Fewer than a dozen autopsies have taken place in the special lab since COVID-19’s onset, Lee said, because “there haven’t been a whole lot of requests.”
“The few cases conducted last year at the biosafety lab were of passengers from overseas who died shortly after arrival -- all of them were found to be negative later on,” he said.
“So far just three were definitely positive,” he said. All three were done this year, to clarify the role COVID-19 played in their deaths.
Korea counts all deaths with a positive test -- pre- or postmortem -- as COVID-19 deaths, “probably out of statistical convenience,” he said. “But dying with COVID-19 is different from dying from it, and autopsies can help draw that distinction.”
In March last year in a small city near Daegu, Korea’s initial epicenter of the pandemic, a 17-year-old died after developing pneumonia. Medics who treated him said he had COVID-19, which would have made him the country’s only teen fatality. The government, concluding that the result was a false positive, said no autopsy was necessary. Incomprehensibly, though, his family was still denied a proper funeral “out of caution.”
The teenager’s high-profile death is an example of a case where an autopsy would have helped elucidate the questions and put the controversy to rest, Lee said.

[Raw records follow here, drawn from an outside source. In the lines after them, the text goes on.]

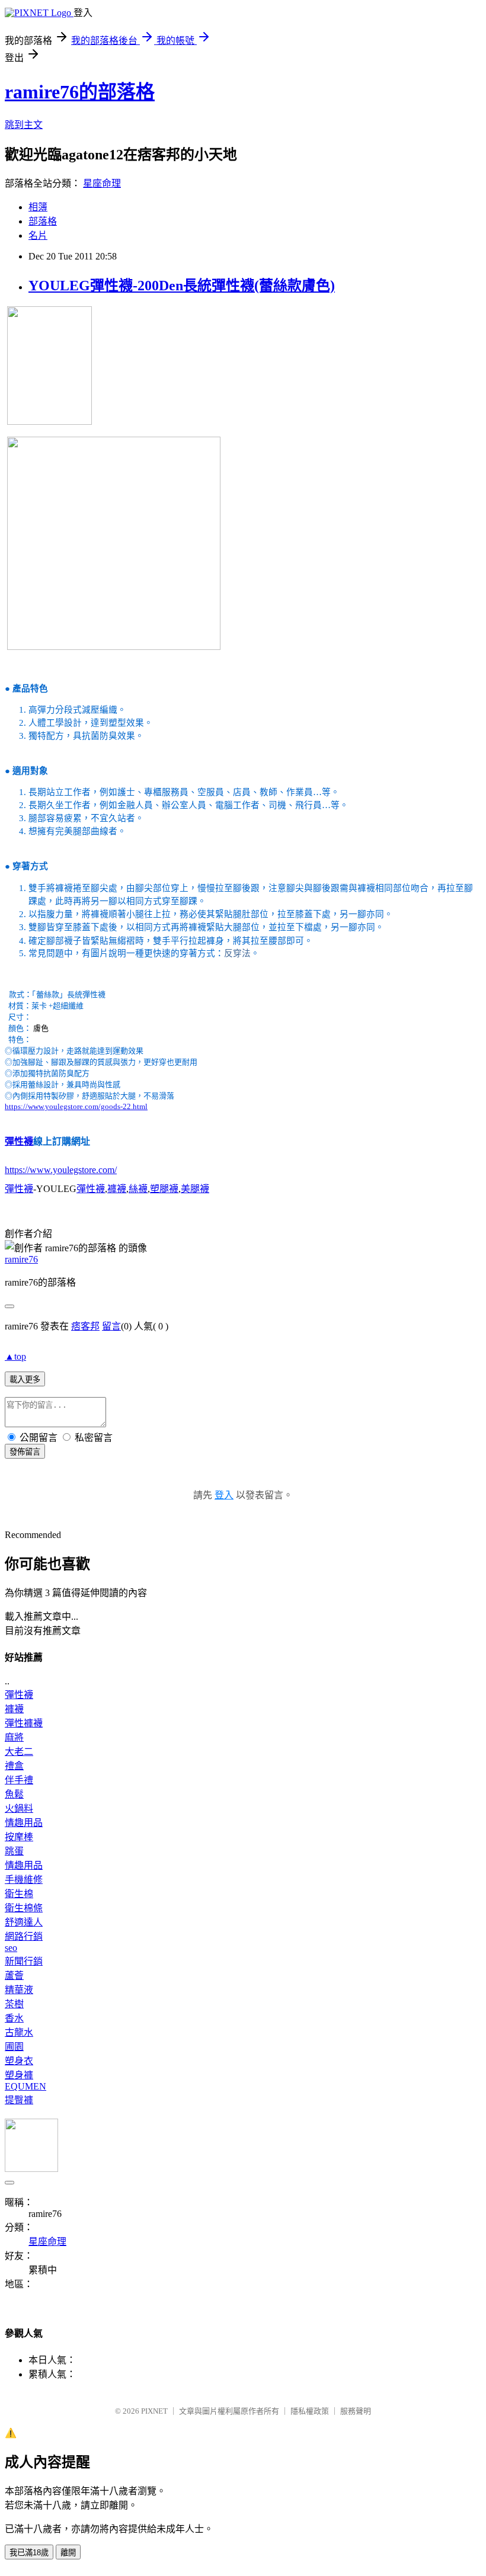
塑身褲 (19, 2075)
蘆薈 (14, 1976)
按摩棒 (19, 1837)
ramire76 (21, 1259)
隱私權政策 (309, 2411)
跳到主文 (24, 125)
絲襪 (138, 1189)
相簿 (37, 207)
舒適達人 (24, 1922)
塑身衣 (19, 2061)
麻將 (14, 1737)
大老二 (19, 1752)
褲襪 (116, 1189)
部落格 (42, 221)
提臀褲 (19, 2100)
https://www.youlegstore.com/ (61, 1170)
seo (11, 1948)
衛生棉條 (24, 1908)
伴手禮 (19, 1780)
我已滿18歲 (29, 2552)
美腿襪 (195, 1189)
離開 (68, 2552)
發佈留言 (24, 1451)
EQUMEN (25, 2086)
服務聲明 (355, 2411)
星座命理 (102, 183)
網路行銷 (24, 1936)
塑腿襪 (164, 1189)
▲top (15, 1356)
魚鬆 (14, 1794)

In Korea, the forensic service has no authority to call for an autopsy -- the court grants that permission, usually at the request of the police. The Korea Disease Control and Prevention Agency’s commissioner can also request the examination, although to date no such request has ever been filed for a COVID-19 patient.

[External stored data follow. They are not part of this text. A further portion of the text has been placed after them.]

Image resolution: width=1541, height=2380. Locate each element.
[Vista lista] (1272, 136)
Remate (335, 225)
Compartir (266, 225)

Lee cited the US system, where the medical examiner decides if an autopsy must be performed, as “ideal,” especially amid a complex web of challenges posed by the present pandemic that would not have been a problem in ordinary times.
“In investigations of deaths of COVID-19-vaccinated subjects, for instance, the public health agency can be considered a party of interest. For credibility, it’s better to put a third party in charge of making the related decisions and presenting the results to the public and so on,” he said.
Lee believes the reason that so few autopsies have taken place in Korea is twofold.
“One reason is people’s reluctance toward the idea of autopsies of their loved ones,” he said. “Another is the policy that mandates cremation for everyone who has had a positive test result for purposes of infection control.”
From the beginning of the pandemic, the Korean government has stated that people who have died with COVID-19 must be cremated -- burial is not an option -- despite the World Health Organization guidance that says cremation should be “a matter of choice.”
On a personal level, autopsies offer a “final chance at finding out the truth” in the face of an unexplained death, and “one way to bring closure to the questions that otherwise could not be answered,” he said. They can also provide crucial insights into the many mysteries of the new disease -- which then could lead to lifesaving discoveries, like a treatment.
“In a novel infectious disease emergency, forensic medical examinations can shed light on some key, unanswered questions,” he said.